С той поры заныло сердце Шэфэка, застонало — спал с него железный засов. Измучился, истосковался он, и, наконец, пал на колени, отчаянно моля о смерти, ибо не было ему больше покоя ни в свете дня, ни в сумраке ночи: во всех девах видел он отныне лишь тусклую тень Шиа. Промолчали боги: не услышал Солнце, рассмеялась Луна.
Спустя несколько дней в комнате Шиа распустился цветок шиповника. Серебристый луч подсветил его столь ярко, что смотреть было больно, и алый отблеск упал на край платья Шиа. Та была так очарована невиданной красой, что сердце её загорелось странной мечтой: облачиться в столь же яркие одежды. Мучительные то были желания, неразумные, будто рассудок ее помутился. Несбыточна была мечта: давно пропали рецепты красок, и вспоминать их было запрещено под страхом смерти.
Долго таилась она, и таяла с каждым днем, но однажды после долгих расспросов рассказала все брату. Он же, изведенный мучительной страстью, обещал помочь, взамен попросив у Шиа поцелуй в надежде унять свои чувства.
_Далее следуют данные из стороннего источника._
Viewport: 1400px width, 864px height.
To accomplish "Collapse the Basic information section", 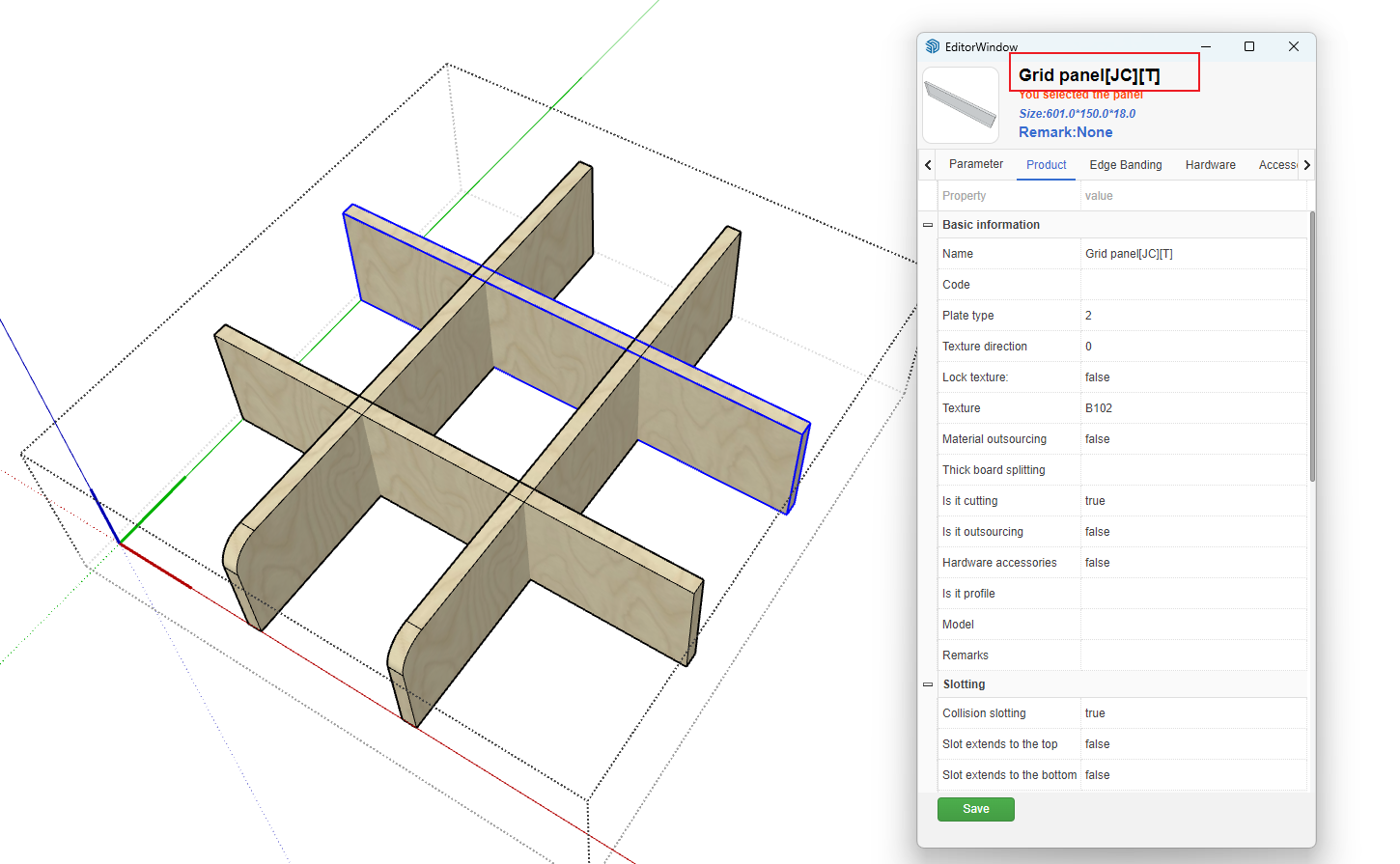I will [x=928, y=225].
Но как ни бился Шэфэк, не смог узнать он ни единого способа окрасить ткань. В отчаянии ударил он кулаком о камень — из рассеченной ладони алым бисером брызнула кровь. Спасительная идея озарила ум его: провел он рукою по полотну и в тот же вечер преподнес сестре платье, окропленное собственной кровью. Но поцелуй лишь распалил его, платье же наутро из алого стало бурым.
Занес тогда над собой кинжал Шэфэк ради своей Шиа, но наутро алый вновь потемнел. Все больше проливал он крови, пока однажды силы не покинули его. Заподозрила неладное Шиа, да поздно — брат без сил упал к ногам её, руки его оказались сплошь в страшных ранах. Три ночи провела Шиа у его постели, унимая кровь, пока он не очнулся, а в доме не осталось ни единого чистого полотна.
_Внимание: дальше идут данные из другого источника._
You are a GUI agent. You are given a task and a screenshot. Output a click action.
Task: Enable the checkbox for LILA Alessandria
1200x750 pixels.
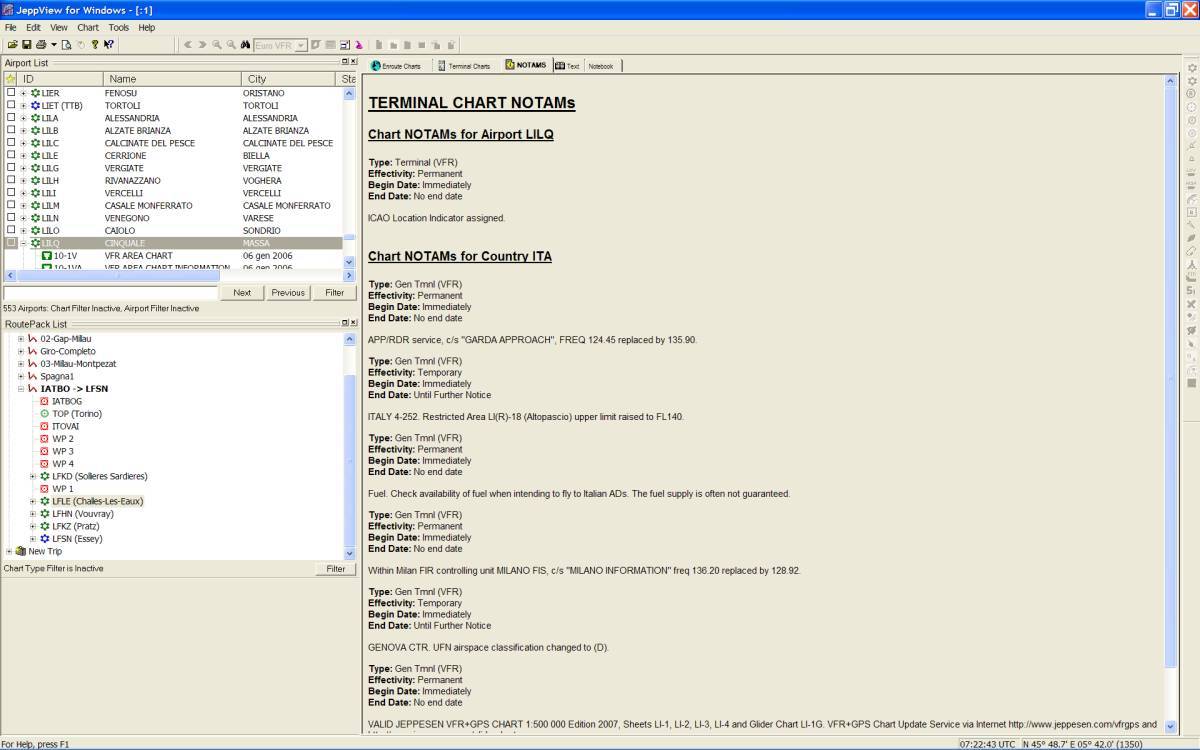(11, 118)
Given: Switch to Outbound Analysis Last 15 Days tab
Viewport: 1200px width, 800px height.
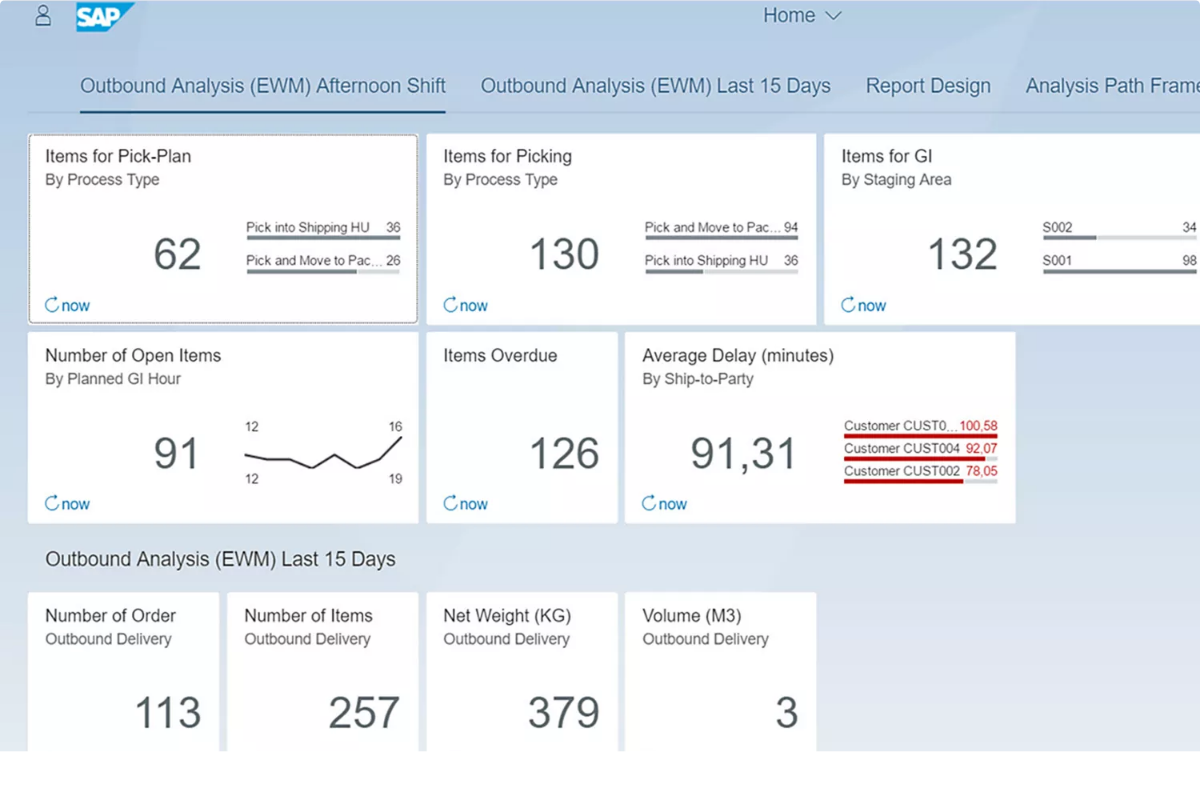Looking at the screenshot, I should (655, 86).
В лунную ночь вышли они из дома в окровавленных одеждах, дабы успеть отстирать их до рассвета. Но вдруг подмигнула лукаво луна и сменилась ослепляющим солнечным светом.
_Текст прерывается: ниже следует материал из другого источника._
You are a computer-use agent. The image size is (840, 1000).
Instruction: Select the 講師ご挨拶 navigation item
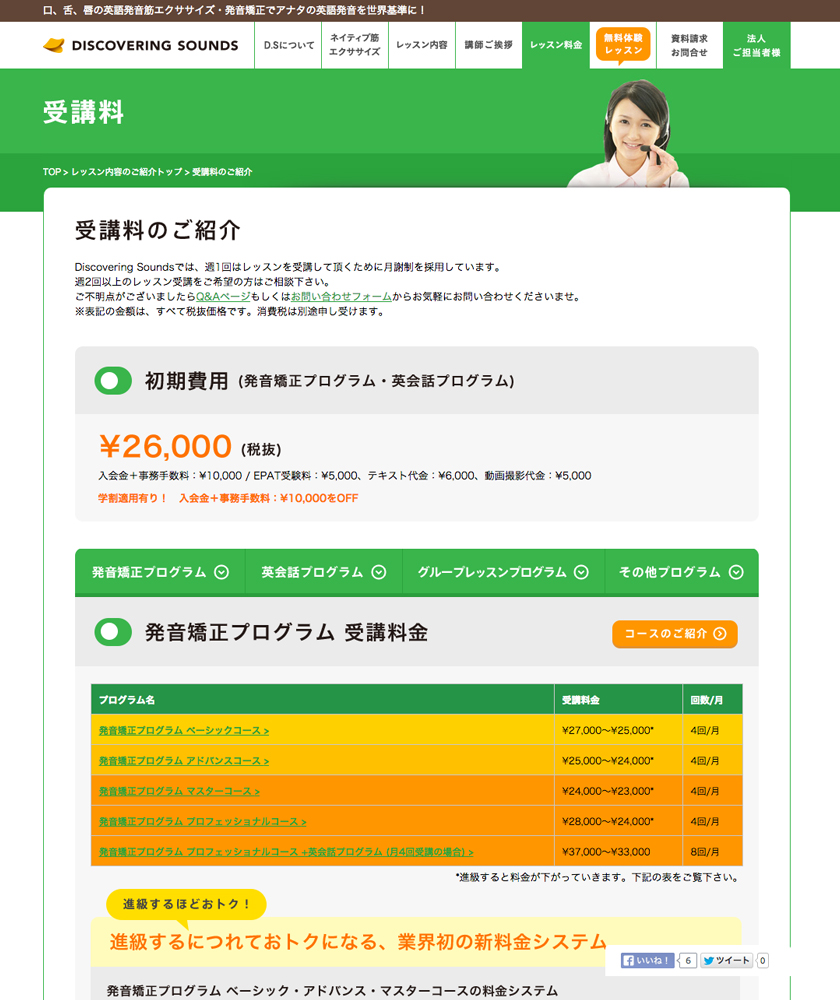(x=488, y=46)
Заметив, что кто-то осмелился нарушить закон, Солнце пришел в ярость: возжелал он изничтожить всех людей за дерзкий проступок. Не выдержала Луна, колокольчиком зазвенел её смех — замешкался Солнце, оборотился к ней.
«Так-то любят тебя твои дети! — промолвила богиня. — Как жалки, как слабы они! Моя сила сломила их волю так же легко, как рука человеческая ломает тростинку!»
Пуще прежнего разгневался Солнце, но к гневу его примешалась и печаль, удержал он палящие лучи, вместо этого проговорил горько: «С этого дня, богиня, нет тебе места ни в моем сердце, ни в моем мире!»
Оборотил он Шэфэка алым закатом, а Шиа — алой же зарей, чтобы отныне разделяли они день с ночью. Луна же от страха и горя совсем побелела и бросилась бежать на самую вершину горы. И бежала она, пока не поняла, что осталась совсем одна в темноте среди звезд.
С той поры Луна и Солнце не светят вместе.